(dpa) – Con su mochila amarillo chillón y su camiseta azul, George Pessard parece un poco como si él mismo fuera parte del legendario y extravagante decorado de Coney Island. Este jubilado de 73 años no ha venido a la playa en el extremo sur del distrito de Brooklyn para subirse a una montaña rusa o por uno de los famosos perritos calientes de Nathan’s.
Pessard es un cazador de tesoros: equipado con un detector de metales, botas de goma, un colador, dos recipientes de plástico y un permiso oficial de las autoridades locales, George busca objetos valiosos en la arena.
Sondear la playa con un detector es una afición cada vez más popular en Nueva York, sobre todo entre los hombres. Quien recorra sus calles, se topará tarde o temprano con al menos uno de los cerca de 500 habitantes de la ciudad que han obtenido un permiso de las autoridades para sondear los parques y playas.
Los buscadores de tesoros aficionados tienen que atenerse a ciertas normas: por ejemplo, deben informar si encuentran «objetos significativos» o «bienes identificables». Hay lugares donde la búsqueda con sondas está prohibida, entre ellos el famoso Central Park, ubicado en el centro del distrito de Manhattan. A cambio, la gente puede explorar a gusto en 160 parques y en doce playas, incluida Coney Island.
«¡Ah!», exclama George cuando se activa su detector de metales y se dispone a recoger un montón de arena de la playa con el colador: «Eso podría ser una moneda» (de 25 céntimos). Con ayuda del sonido y de la identificación digital del objetivo en la pantalla del dispositivo, los «detectoristas de metales» expertos como él pueden predecir aproximadamente el tamaño, la forma y el material de sus hallazgos. Sin embargo, la absoluta claridad solo se obtiene excavando.
George agita el tamiz para colar la arena y las conchas. Lo que queda es un trozo de metal blanco y ovalado: no es una moneda, sino la insignia de una chaqueta. Buscar tesoros requiere sin duda mucha paciencia.
«Para mí es un reto, un juego», explica George mientras saca de la arena el tercer tapón corona del día. De todos modos, añade, los hallazgos realmente buenos -joyas y monedas raras- los hace en invierno, cuando las tormentas suelen arrastrar arena fresca hasta la orilla del Atlántico. En abril, es casi el único buscador de tesoros: uno entre docenas caminando en el frío y húmedo invierno.

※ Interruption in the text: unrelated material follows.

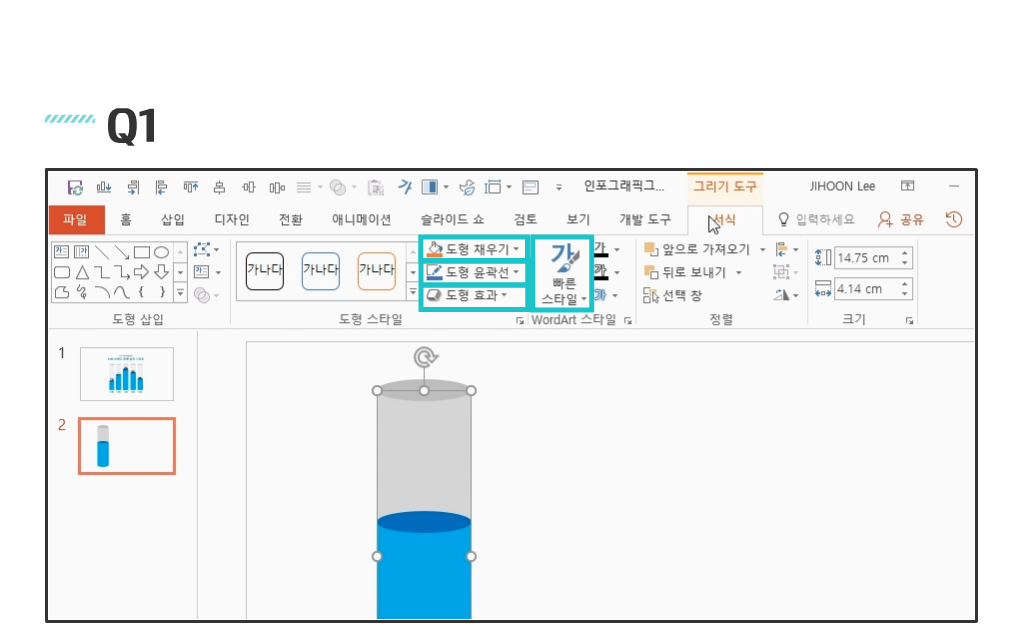Image resolution: width=1024 pixels, height=640 pixels.
Task: Select the right arrow block shape
Action: click(x=141, y=272)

Merrill Kazanjian sale a la caza del tesoro justamente en esos días. Este profesor de escuela, que se define a sí mismo como un «friki», se ha hecho un nombre en el mundillo: su canal de YouTube «Metal Detecting NYC» tiene unos 30.000 suscriptores. En los vídeos, llenos de humor, documenta sus hallazgos y da consejos a los usuarios sobre las últimas tecnologías. También sabe bastante sobre los distintos tipos de suelo de Nueva York.
A Kazanjian le impresionan especialmente los testigos mudos de la historia de Nueva York. «A lo largo de los siglos, mucha gente de todo el mundo ha pasado por aquí y ha perdido cosas», explica entusiasmado. Por ejemplo, un broche ornamentado grabado por Peer Smed: el platero de origen danés trabajó para instituciones de renombre como la joyería Tiffany & Co. y el hotel de lujo Waldorf Astoria a principios del siglo XX. Hoy se pueden encontrar piezas diseñadas por él en el Museo Metropolitano de Arte… y, evidentemente, en la orilla este de Coney Island.

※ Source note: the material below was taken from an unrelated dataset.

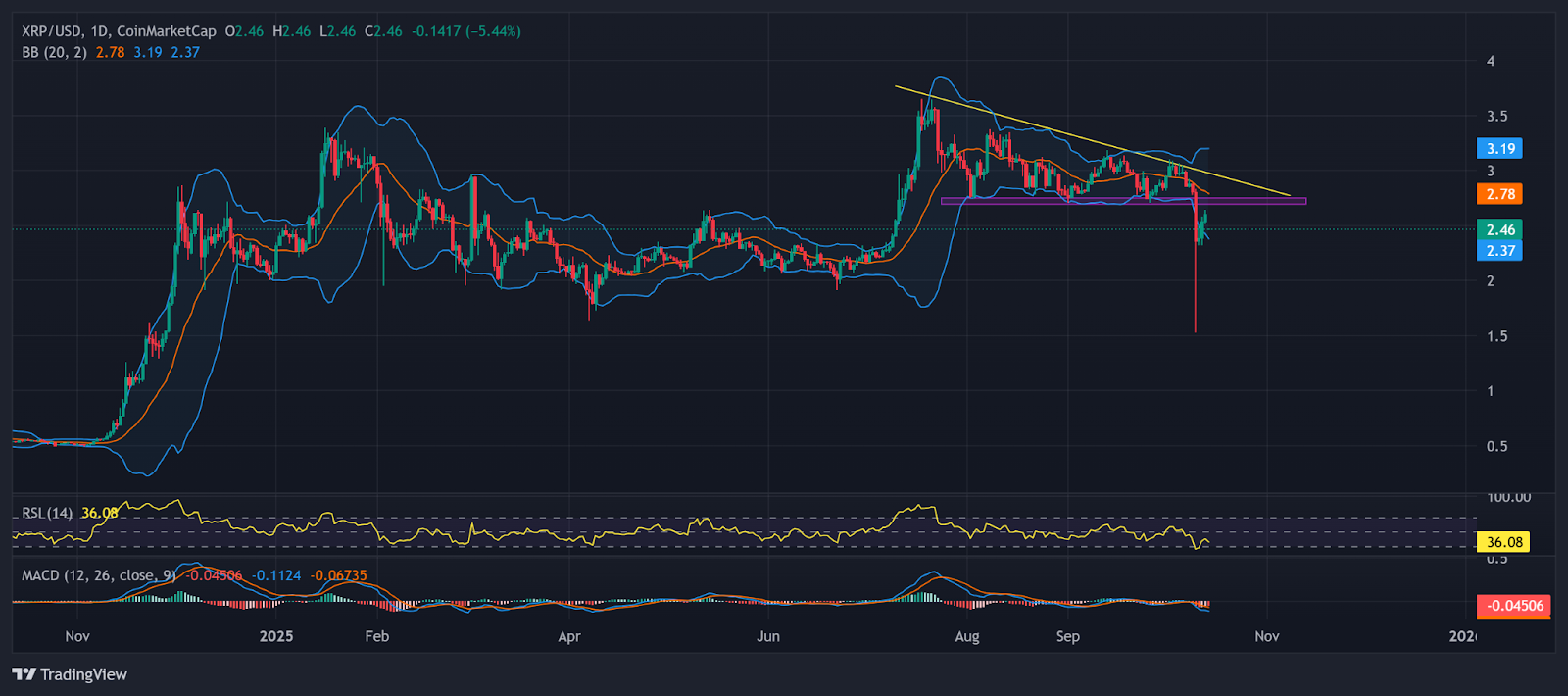
Task: Click the Apr label on time axis
Action: coord(568,636)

Merrill también se ha topado varias veces con las llamadas «fichas de los tiempos difíciles». En el siglo XIX, estas monedas de cobre, acuñadas entre otros por las barberías, eran en realidad una especie de reclamo publicitario: una ficha a cambio de un corte de pelo gratis. Sin embargo, cuando los bancos se quedaron sin efectivo a raíz de la crisis económica de 1837, las monedas funcionaron brevemente también como moneda no oficial.

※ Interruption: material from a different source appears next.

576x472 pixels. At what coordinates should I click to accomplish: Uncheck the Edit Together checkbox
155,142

Algunos hallazgos del actual Prospect Park son incluso más antiguos. En 1776, durante la Guerra de Independencia de Estados Unidos, las colonias secesionistas libraron allí duros combates con los británicos. En el suelo del parque se encuentran tanto restos de vainas de mosquete como monedas de níquel que los pasajeros tenían que comprar para el metro de Nueva York antes de la introducción de la Metrocard en la década de 1990.
Sin embargo, Merrill prefiere guardarse para sí los lugares no tan conocidos, aun cuando sus vídeos recibirían sin duda muchos clics. «Somos una comunidad amistosa, pero también bastante reservada», ríe. Hay algo de competición, señala Merrill, y añade que su afición le ha enseñado sobre todo a ser consciente: «Nunca espero encontrar un tesoro. Si así lo decide el azar, bienvenido sea. Y lo mejor de todo es que puedo seguir buscando», puntualiza el aficionado.